Due to various factors, the major end users have focused on their core business and the technicians and research departments have been divested and/or sold. The trend at the moment is for technicians to be hired externally.

Production Process Automation is now roughly divided into three areas that, like a marriage where the swing has come to an end for the children, still stays together. Suppliers, system integrators and end users have been driven apart and condemned to each other by the trend of recent decades through specialization and efficiency. Collaboration is not a luxury, but a necessity.

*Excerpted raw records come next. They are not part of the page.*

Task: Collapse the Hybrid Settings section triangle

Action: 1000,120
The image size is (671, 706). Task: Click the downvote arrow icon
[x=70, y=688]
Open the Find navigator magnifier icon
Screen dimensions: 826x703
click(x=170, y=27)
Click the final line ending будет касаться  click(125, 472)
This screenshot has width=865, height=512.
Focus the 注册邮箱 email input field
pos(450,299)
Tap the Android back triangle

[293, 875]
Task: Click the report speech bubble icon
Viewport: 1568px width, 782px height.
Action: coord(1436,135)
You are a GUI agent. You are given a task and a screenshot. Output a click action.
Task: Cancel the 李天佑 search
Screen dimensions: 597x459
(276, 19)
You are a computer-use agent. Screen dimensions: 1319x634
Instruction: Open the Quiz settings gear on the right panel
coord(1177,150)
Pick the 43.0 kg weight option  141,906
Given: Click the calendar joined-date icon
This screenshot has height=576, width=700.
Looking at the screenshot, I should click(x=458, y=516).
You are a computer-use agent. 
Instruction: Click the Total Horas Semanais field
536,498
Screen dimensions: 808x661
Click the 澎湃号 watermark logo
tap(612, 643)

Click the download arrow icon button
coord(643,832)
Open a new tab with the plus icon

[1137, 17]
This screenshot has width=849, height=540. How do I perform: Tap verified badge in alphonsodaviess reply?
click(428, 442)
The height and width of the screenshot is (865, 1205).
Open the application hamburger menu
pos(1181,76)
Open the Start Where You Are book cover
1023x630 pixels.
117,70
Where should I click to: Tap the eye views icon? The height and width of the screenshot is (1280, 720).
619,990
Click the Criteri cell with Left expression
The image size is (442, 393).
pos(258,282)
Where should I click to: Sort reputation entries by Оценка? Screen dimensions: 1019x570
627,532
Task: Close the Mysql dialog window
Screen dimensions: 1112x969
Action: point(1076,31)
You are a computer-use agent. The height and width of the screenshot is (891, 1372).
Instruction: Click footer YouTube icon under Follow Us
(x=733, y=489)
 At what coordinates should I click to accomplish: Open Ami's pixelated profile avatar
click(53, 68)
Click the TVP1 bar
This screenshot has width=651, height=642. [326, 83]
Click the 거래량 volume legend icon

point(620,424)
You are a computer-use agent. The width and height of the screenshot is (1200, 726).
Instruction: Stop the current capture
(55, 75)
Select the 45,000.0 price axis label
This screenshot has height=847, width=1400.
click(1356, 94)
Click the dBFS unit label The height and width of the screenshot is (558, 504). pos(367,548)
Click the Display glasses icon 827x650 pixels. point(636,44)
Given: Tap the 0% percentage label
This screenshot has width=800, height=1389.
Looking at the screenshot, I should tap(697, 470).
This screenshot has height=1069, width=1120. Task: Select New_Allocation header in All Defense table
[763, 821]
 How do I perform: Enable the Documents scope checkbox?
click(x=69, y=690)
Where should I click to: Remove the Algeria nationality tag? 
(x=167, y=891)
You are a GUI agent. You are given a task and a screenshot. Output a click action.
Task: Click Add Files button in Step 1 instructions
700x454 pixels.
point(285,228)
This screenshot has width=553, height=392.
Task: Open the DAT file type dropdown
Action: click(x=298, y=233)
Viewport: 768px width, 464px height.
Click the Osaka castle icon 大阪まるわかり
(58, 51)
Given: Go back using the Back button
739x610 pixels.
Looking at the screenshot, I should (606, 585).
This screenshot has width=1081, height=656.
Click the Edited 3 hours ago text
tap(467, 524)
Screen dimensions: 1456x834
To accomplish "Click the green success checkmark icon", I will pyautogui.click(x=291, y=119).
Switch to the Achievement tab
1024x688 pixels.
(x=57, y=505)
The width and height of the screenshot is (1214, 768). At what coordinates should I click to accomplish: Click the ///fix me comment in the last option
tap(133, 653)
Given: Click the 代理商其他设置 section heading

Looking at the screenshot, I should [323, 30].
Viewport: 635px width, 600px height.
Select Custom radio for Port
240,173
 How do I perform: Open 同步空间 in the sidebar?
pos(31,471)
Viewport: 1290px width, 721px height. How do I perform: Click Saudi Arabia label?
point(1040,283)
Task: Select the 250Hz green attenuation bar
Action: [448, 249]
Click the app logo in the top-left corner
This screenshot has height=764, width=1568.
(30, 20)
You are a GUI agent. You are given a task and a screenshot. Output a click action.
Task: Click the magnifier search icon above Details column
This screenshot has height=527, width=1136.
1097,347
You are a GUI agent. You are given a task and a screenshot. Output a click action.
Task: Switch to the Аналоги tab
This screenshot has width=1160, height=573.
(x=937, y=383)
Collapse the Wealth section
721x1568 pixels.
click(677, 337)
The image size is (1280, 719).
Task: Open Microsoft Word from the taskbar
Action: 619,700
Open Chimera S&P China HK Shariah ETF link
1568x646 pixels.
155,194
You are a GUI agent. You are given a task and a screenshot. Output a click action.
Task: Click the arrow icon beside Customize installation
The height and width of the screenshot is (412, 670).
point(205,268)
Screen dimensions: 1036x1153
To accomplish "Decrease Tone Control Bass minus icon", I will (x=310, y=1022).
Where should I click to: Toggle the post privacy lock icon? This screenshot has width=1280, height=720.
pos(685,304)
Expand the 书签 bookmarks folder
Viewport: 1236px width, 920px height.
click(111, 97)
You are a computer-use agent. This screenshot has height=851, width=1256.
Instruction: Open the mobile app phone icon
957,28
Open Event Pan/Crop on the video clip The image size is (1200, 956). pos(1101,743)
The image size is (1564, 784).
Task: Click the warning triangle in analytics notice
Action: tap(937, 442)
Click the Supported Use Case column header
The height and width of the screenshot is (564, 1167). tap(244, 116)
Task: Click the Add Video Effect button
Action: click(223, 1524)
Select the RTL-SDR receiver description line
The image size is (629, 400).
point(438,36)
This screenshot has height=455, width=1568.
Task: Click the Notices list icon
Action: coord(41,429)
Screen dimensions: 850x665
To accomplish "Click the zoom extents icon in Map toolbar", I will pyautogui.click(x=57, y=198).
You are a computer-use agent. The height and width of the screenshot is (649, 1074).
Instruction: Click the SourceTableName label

After a long international career, Johan sees the role of WIB and FHI here. He calls WIB and FHI the “glue” that brings the three separate areas – the suppliers, system integrators and end users – together. The PPA event is exactly one of the moments where the three very different companies come together and can look behind the scenes together. He calls system integrators the link that connects suppliers and end users.

“Everything has fallen apart so much,” says Johan, “that you come together again at a fair like PPA.”

The magic word he repeats is standardization. This can of course cause resistance from system integrators and suppliers. But Johan is convinced that – and here he emphasizes that we have to do it together – we have no other choice.

“The process industry wants a control system to which you add functionalities. Modular construction. An element that you click in and that then works 'normally'. In other words: Open Process Automation.”

“Suppliers are a bit afraid of standardization,” Johan adds, “because they want to retain their customers. One system communicates little or nothing with a competitor's system – although this is getting better these days.”

We conclude that it is a shame that the engineers are no longer part of the core business. “But, this also has an innovative advantage. It forces us to work together. You no longer work for one company, you work with and for each other.”